The Second Brazer Building is an historic office building at 25-29 State Street in Boston, Massachusetts, with a locally significant early Beaux Arts design.

The eleven-story skycraper was designed by Cass Gilbert and built in 1897. It is the only Gilbert work in Boston, and was built in the same year he won the commission for the Minnesota State Capitol. The building is an early local example of a steel frame structure with curtain walls. It has a trapezoidal plan and is 125 feet in height, with identical fenestration patterns on the northern, eastern, and southern facades. The exterior walls are made of limestone for the first three stories and terra cotta for the upper floors.

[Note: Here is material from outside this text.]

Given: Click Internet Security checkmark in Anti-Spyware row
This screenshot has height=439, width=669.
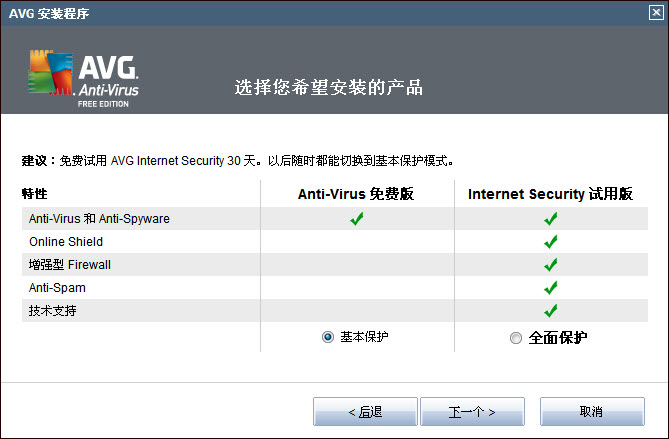Looking at the screenshot, I should click(x=550, y=219).
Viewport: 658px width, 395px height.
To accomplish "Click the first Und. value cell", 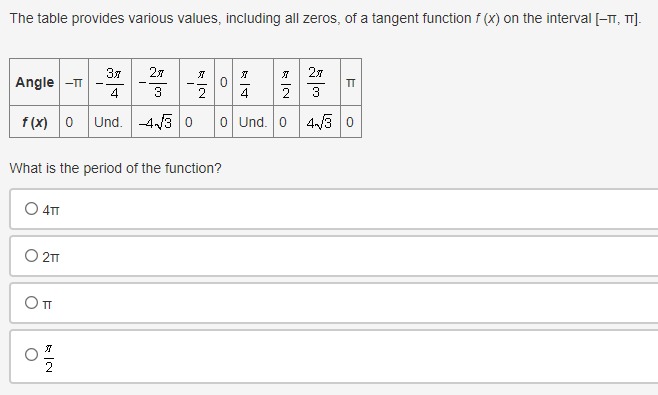I will [110, 122].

The tower occupies the site of the first meeting house in Boston, erected in 1632; a plaque on the north facade of the building marks its former location. The land was subsequently acquired in the early nineteenth century by John Brazer, a local merchant, and in 1842 his heirs constructed the first Brazer Building, a three-story Greek Revival structure designed by Isaiah Rogers. The original Brazer building stood on the site until 1896, when it was removed to make way for the current tower.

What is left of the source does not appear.